Table of Contents Author Guidelines Submit a Manuscript
Advances in Pharmacological Sciences
Volume 2018, Article ID 9604972, 4 pages
https://doi.org/10.1155/2018/9604972
Research Article

Simultaneous Determination of Phenolic Compounds in Leptadenia pyrotechnica (Forssk.) Decne. by Using High-Performance Liquid Chromatography (HPLC-DAD-UV)
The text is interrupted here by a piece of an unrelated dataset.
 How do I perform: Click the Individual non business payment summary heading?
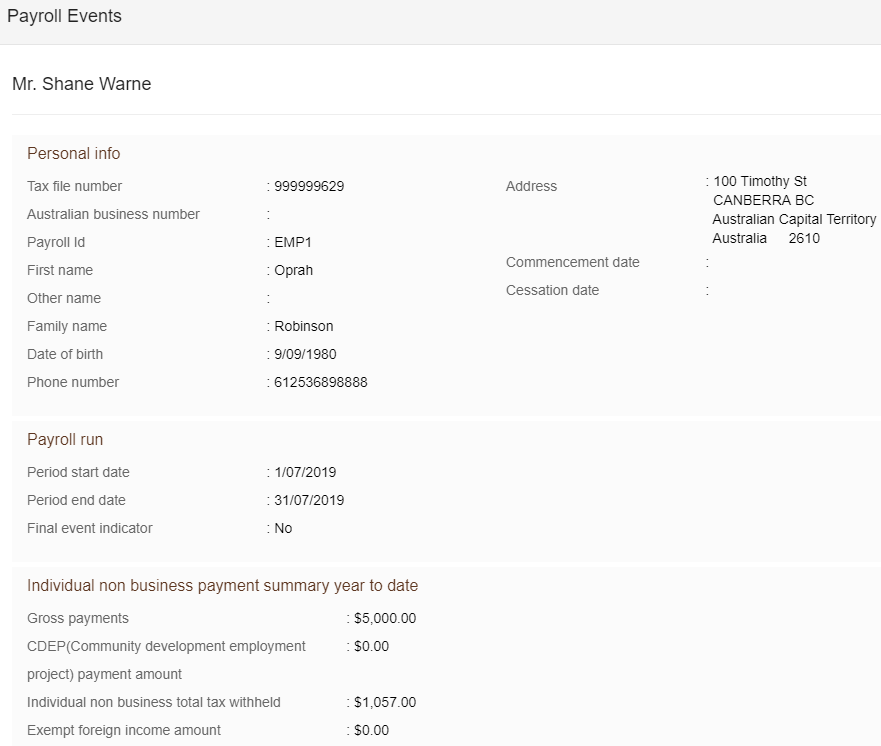pyautogui.click(x=222, y=585)
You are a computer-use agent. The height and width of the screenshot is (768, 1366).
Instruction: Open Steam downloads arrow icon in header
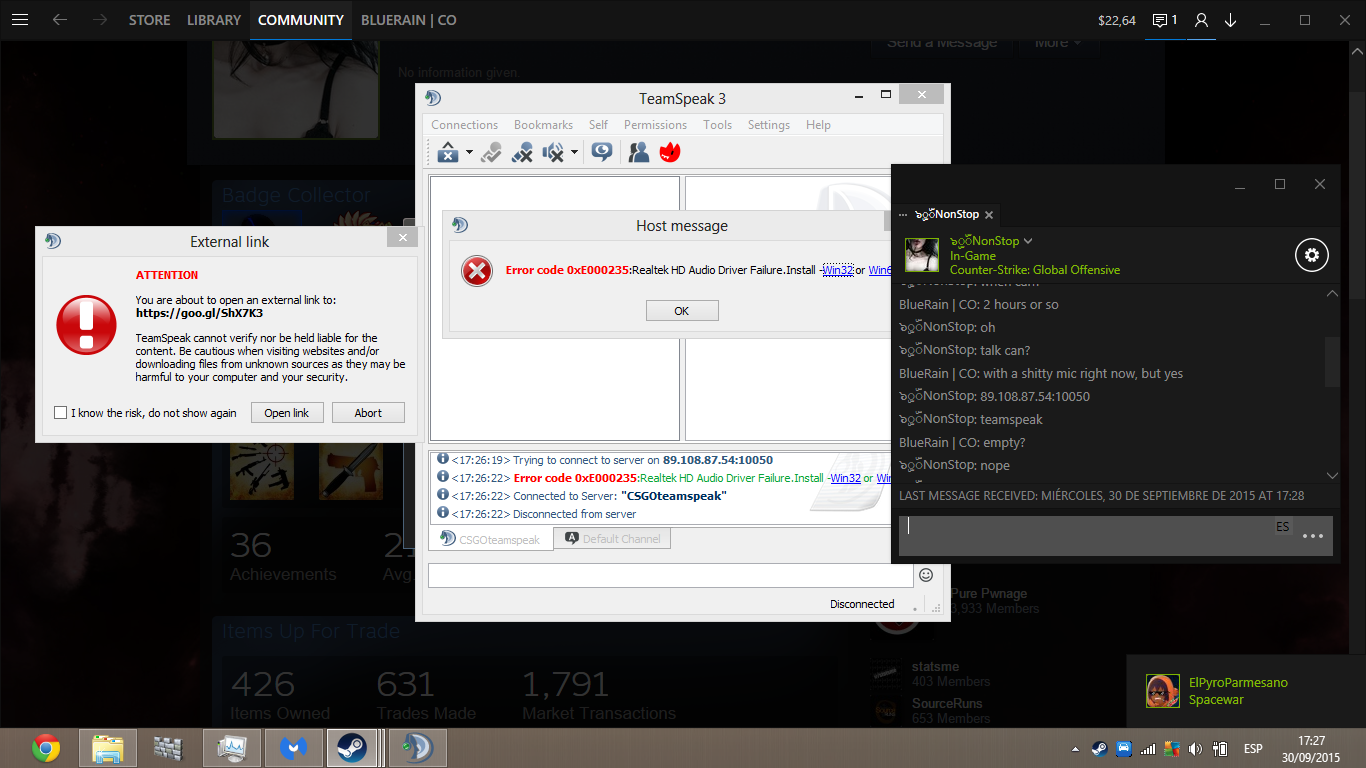tap(1230, 20)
Department of Botany, Punjabi University, Patiala 147002, Punjab, India

Correspondence should be addressed to Raman Preet; moc.liamg@742rarbnamar

Received 10 August 2018; Revised 24 August 2018; Accepted 4 September 2018; Published 21 October 2018

Guest Editor: Azhar Rasul

Copyright © 2018 Raman Preet and Raghbir Chand Gupta. This is an open access article distributed under the Creative Commons Attribution License, which permits unrestricted use, distribution, and reproduction in any medium, provided the original work is properly cited.

Abstract

During the present study, an endeavor has been made to produce a simple, rapid, and simultaneous method for determination of phenolic compounds by using high-performance liquid chromatography in aerial parts of Leptadenia pyrotechnica (Forssk.) Decne. collected from the Indian Thar Desert. The optimized process was used for the quantification of ten phenolic compounds. The chromatographic separation was accomplished on an Atlantis T3 column at 25°C with isocratic elution. A mixture of acetonitrile and water was used as the mobile phase at a flow rate of 0.8 mL/min. The linear regression examination data for the calibration plots displayed a good linear relationship with r2 > 0.999 in the concentration range of 2–20 µL. In the methanolic extracts of the whole plant of L. pyrotechnica, the content of caffeic acid (3.3%) was reported to be the highest concentration.

1. Introduction

L. pyrotechnica is a characteristic desert plant [1] commonly known as Khimp, Kip, or Kheep [2]. It is an erect ascending, leafless, sappy, evergreen shrub which grows from 1.5 m to 3 m high. The stem is glabrous, pale yellow to light green in color and excretes watery fluid or sap. Flowers are bisexual, pentamarous, actinomorphic, and yellowish green in color. Flowering and fruiting of the plant occurs during the months of August to January. It is native to semiarid deserts of African and Asian countries. In India, it is found in dry sandy soil area, and in western India, especially in Rajasthan, it is found with less frequency in Gujarat and Punjab.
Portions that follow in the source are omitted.